BACKGROUND AND OBJECTIVES: When screened using cord blood, congenital hearing loss are detected more frequently than other congenital metabolic diseases such as phenylketonuria or congenital hypothyroidism. Newborn hearing screening is important because the early identification and intervention of neonatal hearing loss is beneficial for the language development. We aimed to analyze clinical characteristics including associated diseases and present hearing state, and the effects of speech rehabilitation in the hearing-impaired infants detected by newborn hearing screening program of Ajou University Hospital.
SUBJECTS AND METHOD: Seventy nine hundred twelve neonates (6915 well babies and 997 NICU babies) were screened by transient evoked otoacoustic emission (TEOAE) and auditory brainstem response (ABR). Medical records of infants with bilateral hearing loss of more than 60 dB were evaluated, and they were further studied with temporal bone CT scan and follow-up hearing tests using ABR. The exon2 of the connexin26 gene was sequenced to detect the mutation.

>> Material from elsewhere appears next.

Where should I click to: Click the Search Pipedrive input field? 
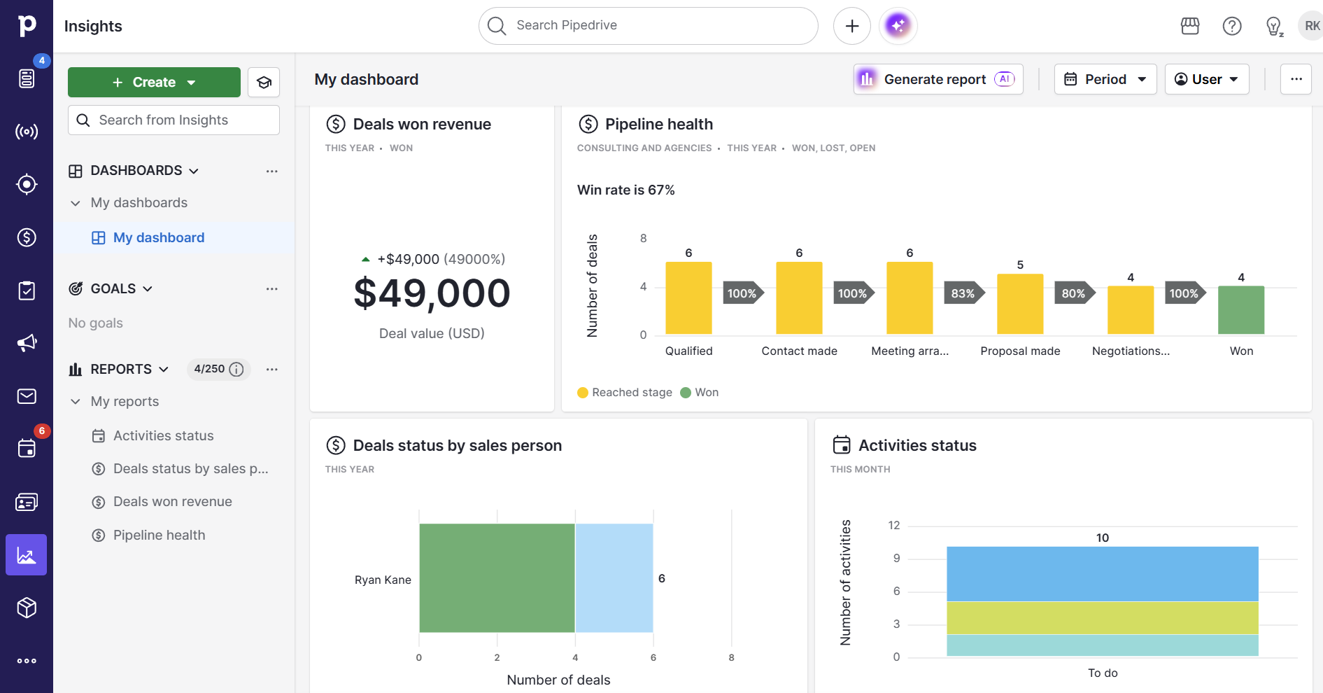point(647,25)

RESULTS: Fourteen of 7912 infants initially had bilateral hearing loss of more than 60 dB. Associated diseases were prematurity, hyperbilirubinemia, sepsis, low birth weight, chromosomal anomaly, cleft palate, congenital nevus, and congenital aural atresia. Three of 14 infants were revealed to have normal hearing after follow-up hearing test, which were associated with cleft palate, hyperbilirubinemia or prematurity. One of them had 235delC mutation of the connexin26, and the temporal bone CT scan demonstrated the finding of enlarged vestibular aqueduct syndrome (EVAS) in one infant. Two infants participated in the connected speech rehabilitation program and showed significant development of language.
CONCLUSION: Follow-up hearing tests are important in case of failures of newborn hearing screening test. The establishment of auditory and speech rehabilitation program connected with newborn hearing screening is essential in treating hearing-impaired neonates.